## EXERCISE 1
According to the housing passage, what is the smallest number of additional units likely to be built next year?
## EXERCISE 2
Rewrite the housing passage from "This must be" up to and including "a price collapse.", changing "Davy Stockbrokers" to "one brokerage firm".

## GIVEN PASSAGE
══════════════════════════════

It is a little early to be definite about that. But given what we know about planning permissions and registrations, it seems unlikely that fewer than 70,000 more units will be built next year. 

This must be more dwellings than there are people to live in them, or else all the statistics about population and household formation are complete nonsense. They may be a bit wrong, but they can hardly be that wrong. Indeed, Davy Stockbrokers reckons that around half the new homes built in the last seven years must be empty, or being used as second homes. 

This also seems hard to believe, although it is clear that a lot of people have acquired second properties for themselves, and there are reports of vacant and unsold properties, at least in certain areas. Like all these kinds of things, we will not know for sure until the fat lady sings - either an aria on the joys of a soft landing, or the Gotterdammerung of a price collapse.

══════════════════════════════

## DATA EXTRACT
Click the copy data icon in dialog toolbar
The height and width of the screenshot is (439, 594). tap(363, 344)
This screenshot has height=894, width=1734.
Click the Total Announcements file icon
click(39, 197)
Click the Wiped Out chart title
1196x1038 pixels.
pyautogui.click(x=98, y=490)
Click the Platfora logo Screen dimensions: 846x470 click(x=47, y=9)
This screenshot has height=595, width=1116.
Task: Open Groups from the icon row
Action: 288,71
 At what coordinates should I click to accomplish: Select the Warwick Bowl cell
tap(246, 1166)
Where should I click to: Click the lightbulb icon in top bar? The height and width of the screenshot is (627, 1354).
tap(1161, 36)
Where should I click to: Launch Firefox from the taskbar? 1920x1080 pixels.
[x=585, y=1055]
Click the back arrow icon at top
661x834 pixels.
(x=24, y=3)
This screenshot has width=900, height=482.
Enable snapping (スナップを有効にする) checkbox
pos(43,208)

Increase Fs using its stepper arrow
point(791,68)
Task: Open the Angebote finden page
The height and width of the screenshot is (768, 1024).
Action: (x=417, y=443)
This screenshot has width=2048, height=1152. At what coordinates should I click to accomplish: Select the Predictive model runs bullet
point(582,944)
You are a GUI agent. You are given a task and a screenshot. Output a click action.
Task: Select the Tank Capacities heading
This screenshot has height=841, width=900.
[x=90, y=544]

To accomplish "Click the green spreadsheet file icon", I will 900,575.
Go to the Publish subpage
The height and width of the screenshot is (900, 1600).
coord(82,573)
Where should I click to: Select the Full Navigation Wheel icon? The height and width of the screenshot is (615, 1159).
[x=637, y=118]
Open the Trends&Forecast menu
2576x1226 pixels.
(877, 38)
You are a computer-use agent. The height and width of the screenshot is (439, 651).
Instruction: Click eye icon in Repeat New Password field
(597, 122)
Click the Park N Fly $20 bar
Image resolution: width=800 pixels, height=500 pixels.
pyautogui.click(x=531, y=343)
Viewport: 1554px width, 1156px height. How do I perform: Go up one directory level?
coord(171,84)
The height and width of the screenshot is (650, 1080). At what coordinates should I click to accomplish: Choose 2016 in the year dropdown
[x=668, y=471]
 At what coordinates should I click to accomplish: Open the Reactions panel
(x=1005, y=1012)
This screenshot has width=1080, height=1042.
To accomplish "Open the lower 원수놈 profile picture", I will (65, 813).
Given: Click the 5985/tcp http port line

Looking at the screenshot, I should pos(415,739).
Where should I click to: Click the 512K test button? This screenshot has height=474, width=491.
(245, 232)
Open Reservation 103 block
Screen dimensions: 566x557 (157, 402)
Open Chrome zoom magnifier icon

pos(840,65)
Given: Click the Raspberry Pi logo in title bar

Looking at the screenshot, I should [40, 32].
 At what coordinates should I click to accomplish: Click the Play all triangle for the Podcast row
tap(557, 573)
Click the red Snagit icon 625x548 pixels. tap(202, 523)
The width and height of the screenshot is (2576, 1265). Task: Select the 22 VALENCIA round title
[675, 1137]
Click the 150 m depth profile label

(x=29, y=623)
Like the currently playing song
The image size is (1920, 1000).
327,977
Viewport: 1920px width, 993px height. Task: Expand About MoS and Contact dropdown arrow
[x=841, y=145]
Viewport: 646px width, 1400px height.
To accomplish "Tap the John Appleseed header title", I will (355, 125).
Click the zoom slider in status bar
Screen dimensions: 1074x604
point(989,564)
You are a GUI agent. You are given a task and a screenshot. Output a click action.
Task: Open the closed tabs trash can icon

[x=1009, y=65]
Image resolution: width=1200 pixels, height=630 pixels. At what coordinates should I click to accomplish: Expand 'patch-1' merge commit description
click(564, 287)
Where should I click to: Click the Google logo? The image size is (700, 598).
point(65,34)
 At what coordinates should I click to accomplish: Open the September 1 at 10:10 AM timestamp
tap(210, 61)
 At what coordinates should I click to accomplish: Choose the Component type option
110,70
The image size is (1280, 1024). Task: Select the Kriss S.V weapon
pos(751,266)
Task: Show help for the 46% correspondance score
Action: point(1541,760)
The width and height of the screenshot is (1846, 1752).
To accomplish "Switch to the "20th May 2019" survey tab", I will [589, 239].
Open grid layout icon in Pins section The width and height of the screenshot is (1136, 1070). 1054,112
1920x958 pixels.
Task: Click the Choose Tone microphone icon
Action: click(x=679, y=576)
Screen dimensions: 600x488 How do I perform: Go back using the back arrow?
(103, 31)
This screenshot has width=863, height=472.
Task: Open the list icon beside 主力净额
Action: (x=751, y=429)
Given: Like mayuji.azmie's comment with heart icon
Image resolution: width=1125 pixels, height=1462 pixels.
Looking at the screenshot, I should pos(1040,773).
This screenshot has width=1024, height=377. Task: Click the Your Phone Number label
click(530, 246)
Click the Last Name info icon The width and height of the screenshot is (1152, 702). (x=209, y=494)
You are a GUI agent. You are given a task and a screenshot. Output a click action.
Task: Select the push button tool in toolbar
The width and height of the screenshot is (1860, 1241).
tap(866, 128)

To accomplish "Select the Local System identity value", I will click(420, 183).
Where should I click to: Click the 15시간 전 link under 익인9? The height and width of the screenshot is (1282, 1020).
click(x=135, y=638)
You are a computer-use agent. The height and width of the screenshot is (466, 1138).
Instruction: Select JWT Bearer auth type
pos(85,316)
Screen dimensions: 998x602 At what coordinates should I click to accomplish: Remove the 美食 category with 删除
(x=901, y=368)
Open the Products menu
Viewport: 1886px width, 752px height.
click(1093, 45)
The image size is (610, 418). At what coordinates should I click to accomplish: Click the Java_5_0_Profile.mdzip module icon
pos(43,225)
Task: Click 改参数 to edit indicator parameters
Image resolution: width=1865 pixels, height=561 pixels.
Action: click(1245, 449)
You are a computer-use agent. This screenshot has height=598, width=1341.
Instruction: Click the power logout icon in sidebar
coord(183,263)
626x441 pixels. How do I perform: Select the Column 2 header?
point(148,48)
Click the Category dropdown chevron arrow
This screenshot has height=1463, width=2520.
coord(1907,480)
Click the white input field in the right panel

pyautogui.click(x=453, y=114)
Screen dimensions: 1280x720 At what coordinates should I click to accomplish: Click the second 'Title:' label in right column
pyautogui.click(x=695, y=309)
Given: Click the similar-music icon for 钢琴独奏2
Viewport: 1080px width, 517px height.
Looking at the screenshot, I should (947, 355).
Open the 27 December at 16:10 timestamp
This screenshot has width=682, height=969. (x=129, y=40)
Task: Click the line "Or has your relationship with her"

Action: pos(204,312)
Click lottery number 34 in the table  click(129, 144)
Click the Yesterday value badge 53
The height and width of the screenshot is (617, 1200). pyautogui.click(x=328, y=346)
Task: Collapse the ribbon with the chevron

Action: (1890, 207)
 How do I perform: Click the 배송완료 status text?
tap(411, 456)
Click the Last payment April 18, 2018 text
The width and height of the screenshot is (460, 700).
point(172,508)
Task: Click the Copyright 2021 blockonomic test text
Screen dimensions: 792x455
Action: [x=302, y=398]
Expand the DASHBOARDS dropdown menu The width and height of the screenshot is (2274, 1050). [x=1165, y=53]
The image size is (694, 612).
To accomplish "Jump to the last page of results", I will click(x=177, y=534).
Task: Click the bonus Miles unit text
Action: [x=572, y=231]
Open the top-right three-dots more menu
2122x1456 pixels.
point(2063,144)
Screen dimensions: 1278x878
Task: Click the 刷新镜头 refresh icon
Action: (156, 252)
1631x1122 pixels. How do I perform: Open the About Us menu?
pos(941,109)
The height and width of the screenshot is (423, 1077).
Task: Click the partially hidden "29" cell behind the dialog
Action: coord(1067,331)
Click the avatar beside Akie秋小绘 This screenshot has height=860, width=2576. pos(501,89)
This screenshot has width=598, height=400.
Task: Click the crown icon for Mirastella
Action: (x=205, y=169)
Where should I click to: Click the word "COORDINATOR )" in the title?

══════════════════════════════

## ANSWER 1
No fewer than 70,000 more units.

## ANSWER 2
This must be more dwellings than there are people to live in them, or else all the statistics about population and household formation are complete nonsense. They may be a bit wrong, but they can hardly be that wrong. Indeed, one brokerage firm reckons that around half the new homes built in the last seven years must be empty, or being used as second homes. 

This also seems hard to believe, although it is clear that a lot of people have acquired second properties for themselves, and there are reports of vacant and unsold properties, at least in certain areas. Like all these kinds of things, we will not know for sure until the fat lady sings - either an aria on the joys of a soft landing, or the Gotterdammerung of a price collapse.